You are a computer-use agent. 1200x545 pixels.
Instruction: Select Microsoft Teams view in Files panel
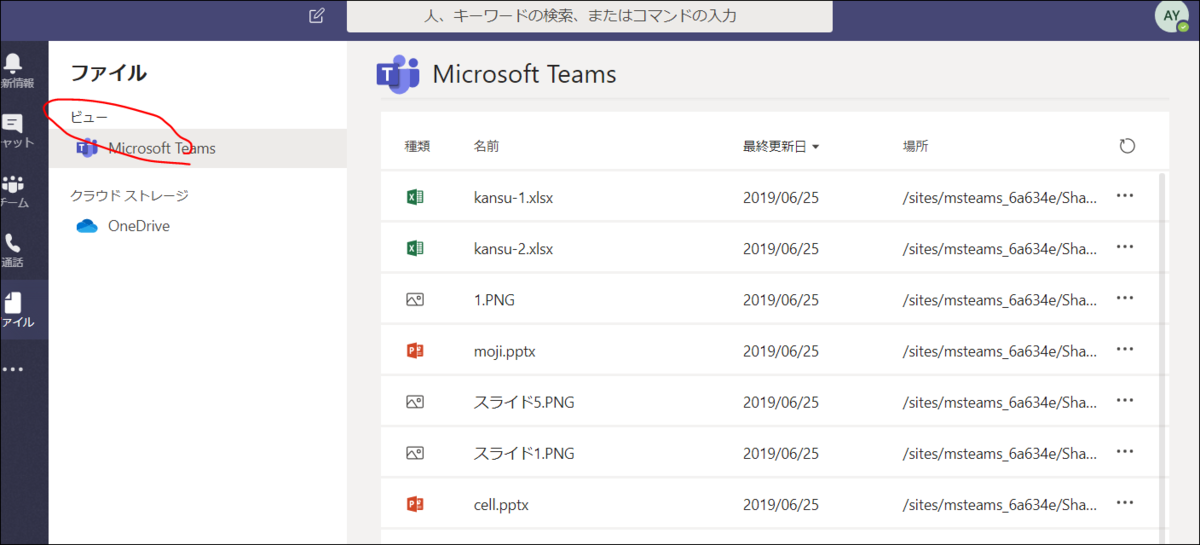tap(161, 149)
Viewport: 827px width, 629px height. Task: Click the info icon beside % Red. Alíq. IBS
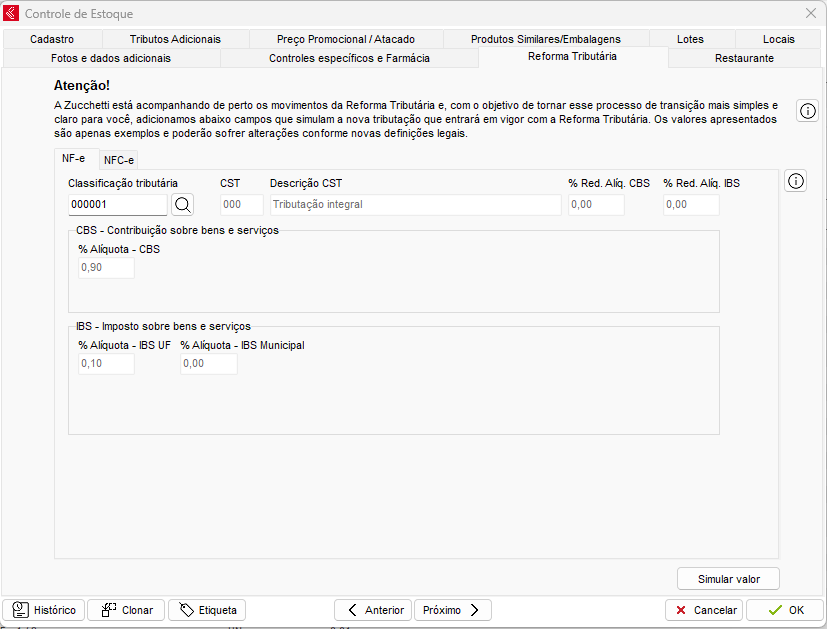(x=796, y=181)
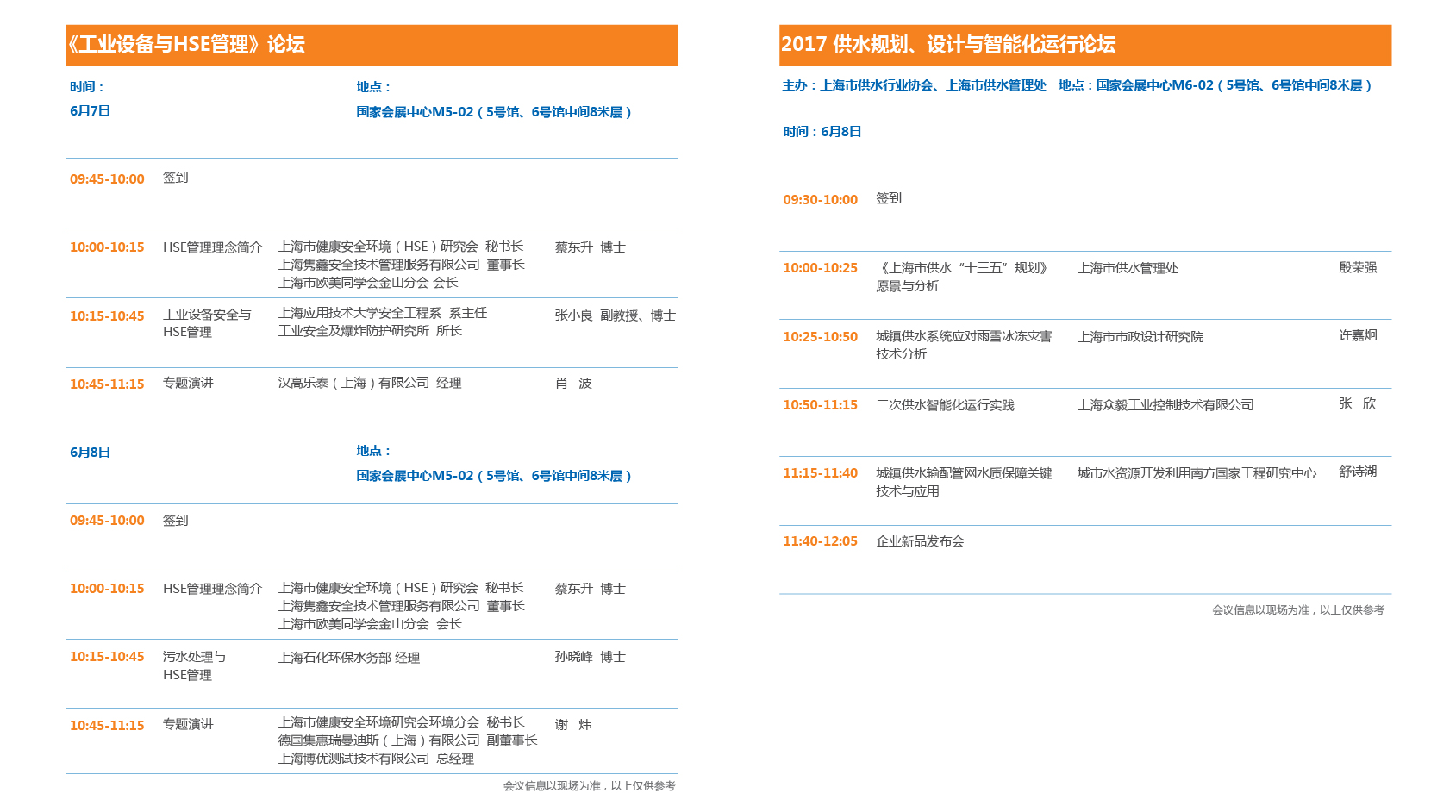1456x812 pixels.
Task: Click 汉高乐泰（上海）有限公司 经理 entry
Action: pos(369,383)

Exercise brief: Copy each line of the entries above word for word, and leave the pictures out of your copy.

Reply:
You are a computer-use agent. 1200x545 pixels.
Instruction: Select Microsoft Teams view in Files panel
tap(161, 149)
Viewport: 827px width, 629px height. Task: Click the info icon beside % Red. Alíq. IBS
(x=796, y=181)
1456x812 pixels.
Task: Click 汉高乐泰（上海）有限公司 经理 entry
Action: pos(369,383)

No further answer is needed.